There is no genocide because the Network leaves no opportunity for genocide. These and a thousand other species-wide crimes have been wiped out. If a species decides to reject half a billion years of work toward this end, that is its own choice. If, however, it decides to undermine said work, then the Citizens of the Network are themselves left with no choice. They must assume that the species in question wishes to introduce that which others have spent eons eradicating.
And thus, the species itself must be eradicated.*2
We hope to hear from you soon.
*1 This sentinel can certainly keep itself on an out-of-the-way moon or minor body. The Network is not unreasonable.
*2 In the eons that the Network has existed, its invitation has been refused very few times. In fact, only one species has ever triggered the Network’s last resort.
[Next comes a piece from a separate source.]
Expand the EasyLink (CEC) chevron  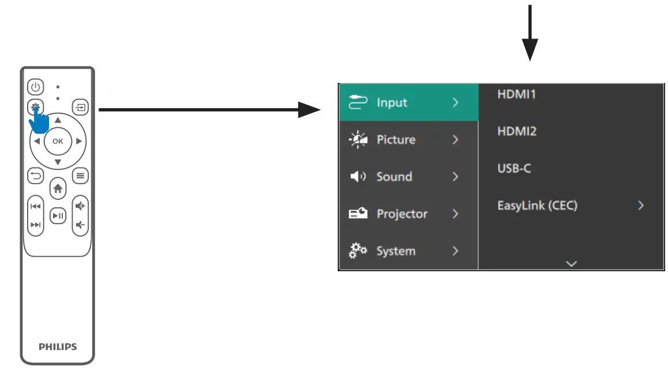click(x=640, y=206)
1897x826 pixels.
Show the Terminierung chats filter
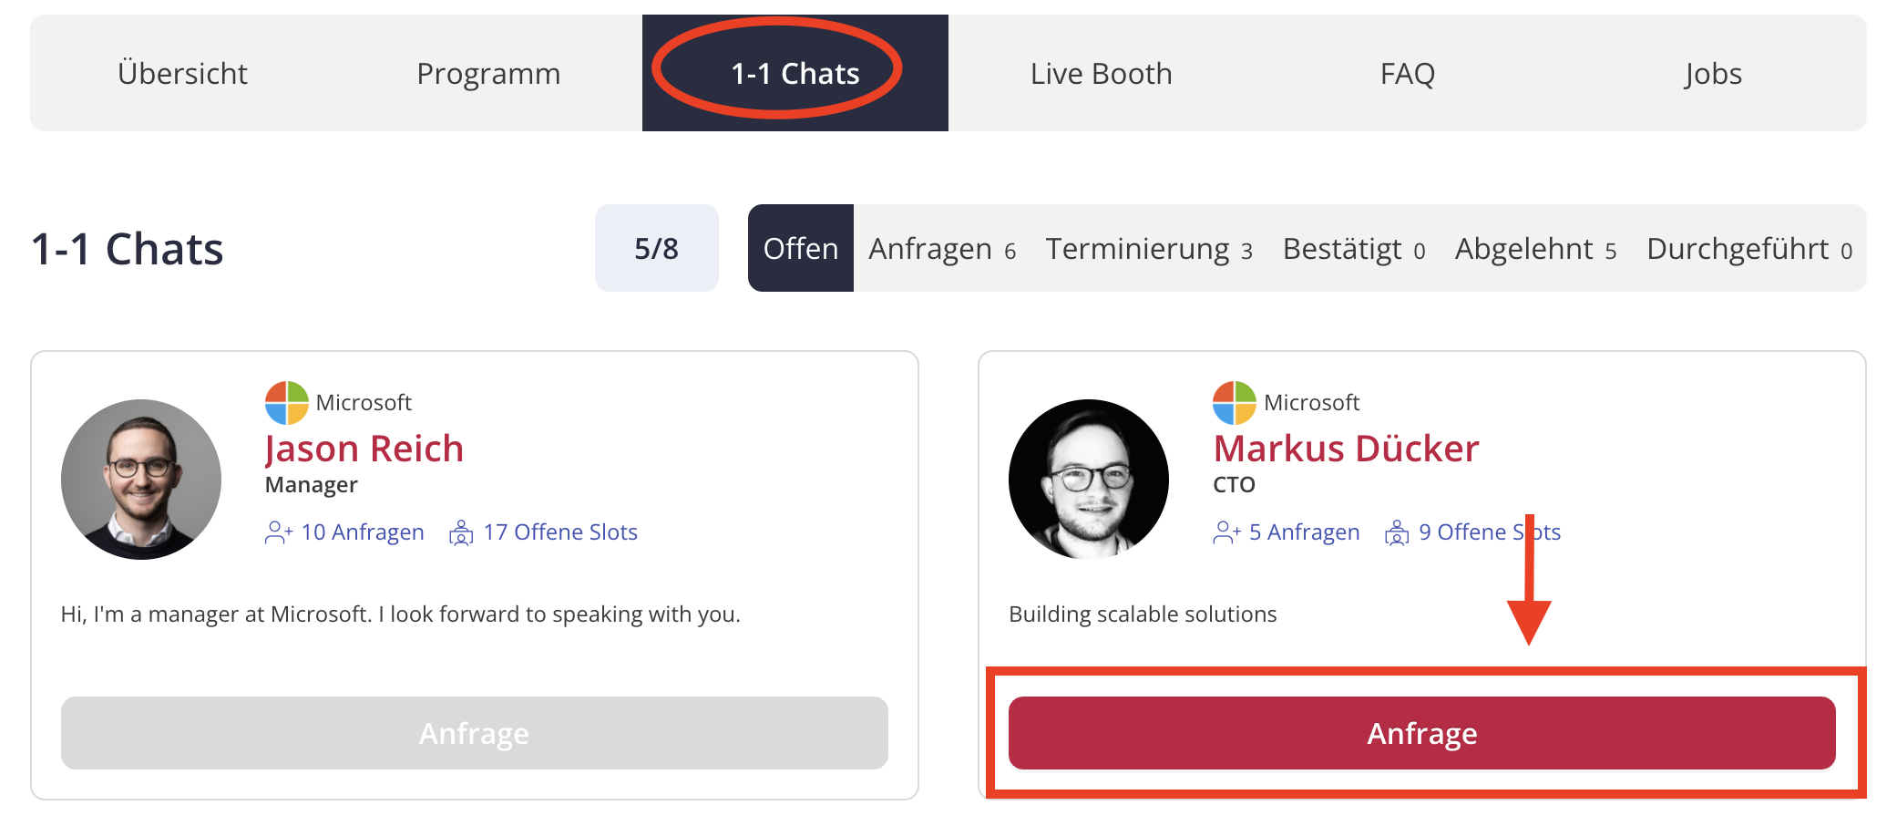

It has been fifteen hours since Sarya watched her mother die.
She has not spoken during that time. She has not cried either. She has shouted, yes, screamed herself into exhausted unconsciousness at least once. She has done violent things, which is why there is blood crusted on her face and the backs of her hands. But she has not spoken and she has not cried, and now she stands in the flickering light of a foreign corridor and wonders if she will do either of those things ever again.
Fifteen hours ago, she shot backward through vacuum while the sky split around her. Below her blazed the fire of the gas giant, frozen in its silent roar. Behind her stretched the infinite star field. Before her spread the shrinking gold-lit amalgamation of geometry that contained nearly every memory she’s ever made. Watertower Station, Section F. She hurled epithets at the suit, cursed Eleven as a coward and a traitor, physically reached for the bright spot of the station airlock they left behind, that rectangle where she knew she would see the familiar silhouette of her mother any second. No matter that she had just seen what she had seen, there’s no telling what a Widow can survive—even conquer. But ultimately it didn’t matter because above, bigger than anything she’s ever imagined, there was something else.
The ice ship.
Eleven’s interior display laid out the scene with all the life and feeling of an architectural diagram. The section they just left, in which a laughing Widow stood before a river of silver death—that was [Dock A]. Far to her right, that clutter of cubes was [Residential]. That’s where her neighbors still lay on a synthetic floor, eyes open and fluids congealing. Below that was the dome of the [Arboretum], where she’d spent so many afternoons while her mother slept. And that part, toward which the needle spike of the ice ship swung like an impossibly long, brilliant blade—that was [Reactor B].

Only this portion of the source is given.